Esta foi a cena numa tarde do final de Maio, num hangar militar dentro de Sde Teiman, uma base militar no sul de Israel que se tornou sinônimo da detenção de palestinos de Gaza. A maioria dos habitantes de Gaza capturados desde o início da guerra, em 7 de outubro, foram levados ao local para interrogatório inicial, segundo os militares israelenses.

Os militares, que não concederam anteriormente acesso aos meios de comunicação social, permitiram ao The New York Times ver brevemente parte do centro de detenção, bem como entrevistar os seus comandantes e outros funcionários, sob a condição de preservar o seu anonimato.

Outrora um quartel obscuro, Sde Teiman é agora um local de interrogatório improvisado e um importante foco de acusações de que os militares israelitas maltrataram os detidos , incluindo pessoas mais tarde determinadas como não tendo ligações com o Hamas ou outros grupos armados. Nas entrevistas, ex-detentos descreveram espancamentos e outros abusos nas instalações.

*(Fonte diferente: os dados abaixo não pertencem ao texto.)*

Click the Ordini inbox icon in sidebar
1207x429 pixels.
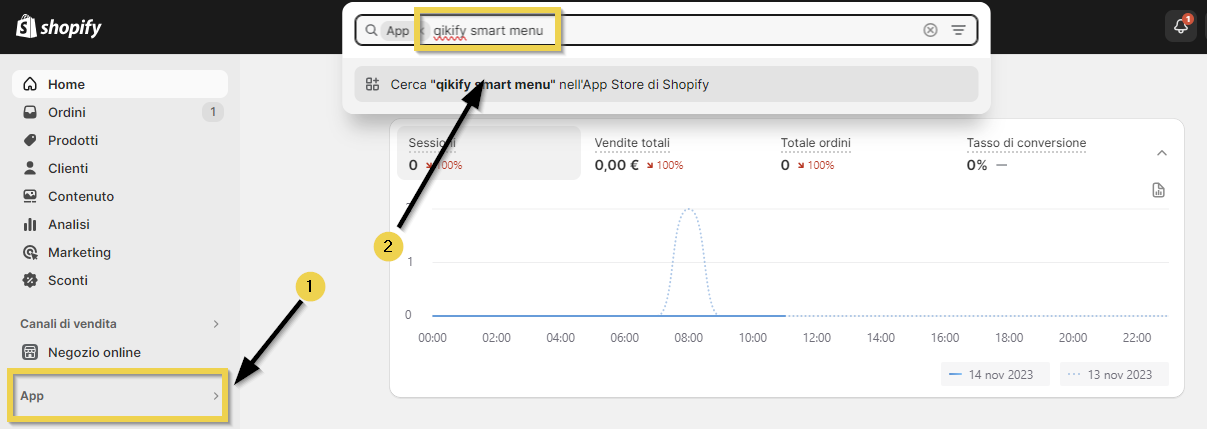30,112
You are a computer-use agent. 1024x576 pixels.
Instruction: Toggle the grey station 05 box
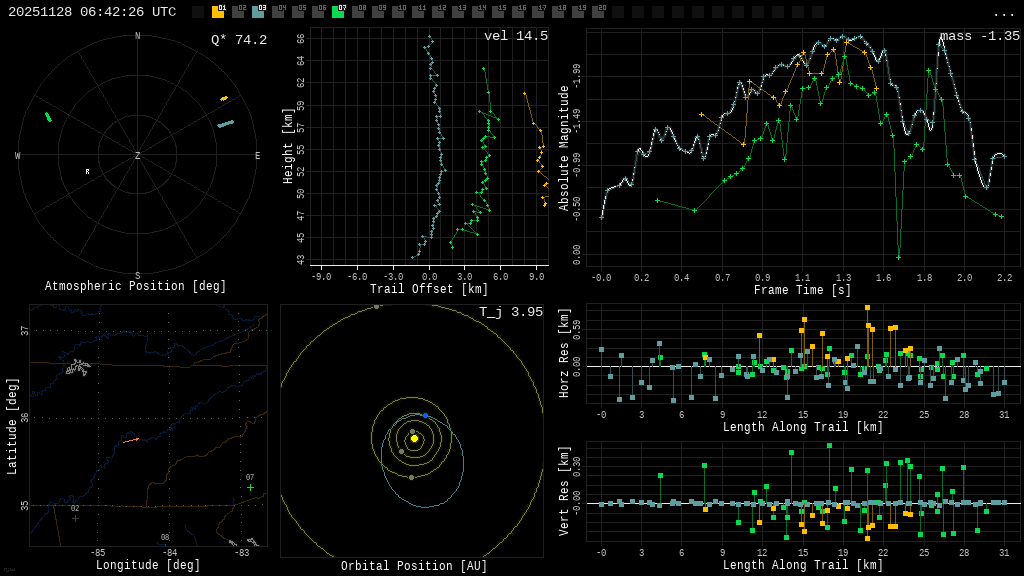[x=298, y=12]
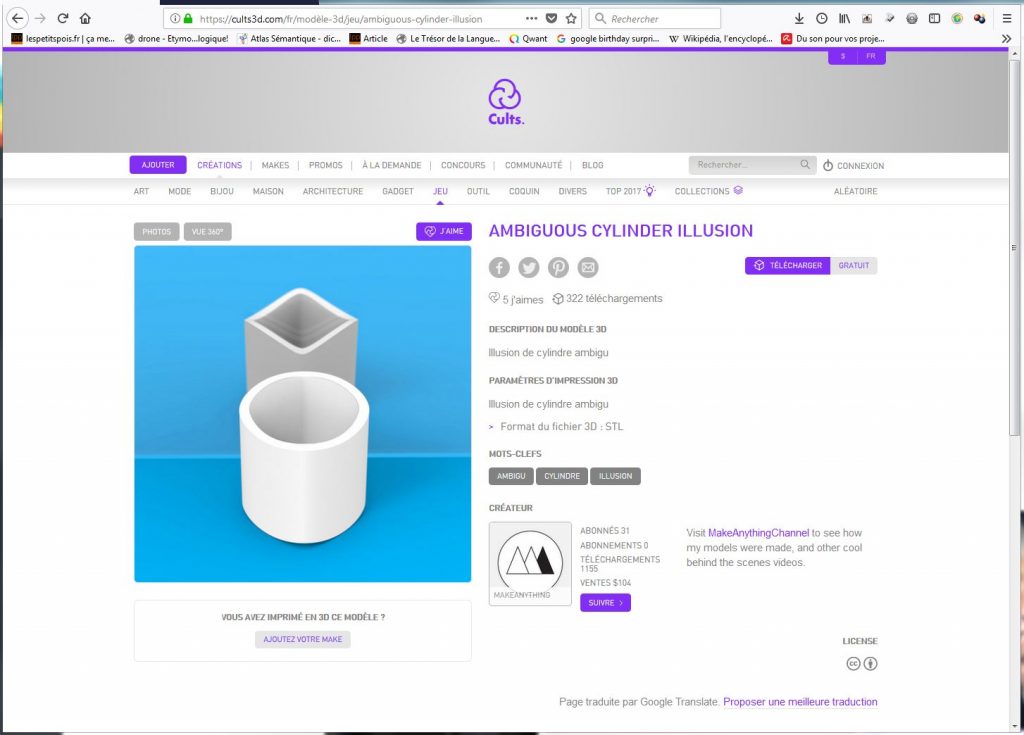Open the MakeAnythingChannel link
The width and height of the screenshot is (1024, 735).
[x=758, y=533]
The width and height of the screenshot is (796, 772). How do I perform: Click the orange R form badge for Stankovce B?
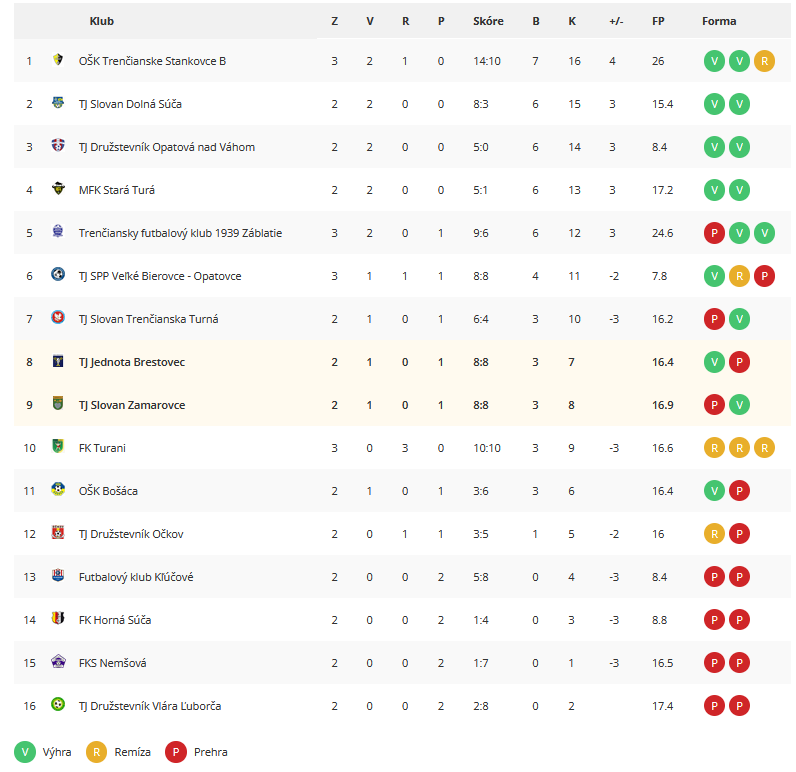[x=764, y=61]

Uma foto de palestinos detidos em Sde Teiman compartilhada com o The New York Times.

No final de Maio, cerca de 4.000 detidos de Gaza tinham passado até três meses no limbo em Sde Teiman, incluindo várias dezenas de pessoas capturadas durante os ataques terroristas liderados pelo Hamas contra Israel em Outubro, de acordo com os comandantes do local que falaram ao The Times.

Após o interrogatório, cerca de 70 por cento dos detidos foram enviados para prisões construídas especificamente para serem investigadas e processadas, disseram os comandantes. O resto, pelo menos 1.200 pessoas, foram considerados civis e regressaram a Gaza, sem acusação, pedido de desculpas ou compensação.

“Os meus colegas não sabiam se eu estava vivo ou morto”, disse, Muhammad Al-Kurdi de 38 anos, motorista de ambulância que os militares confirmaram ter estado detido em Sde Teiman no final do ano passado.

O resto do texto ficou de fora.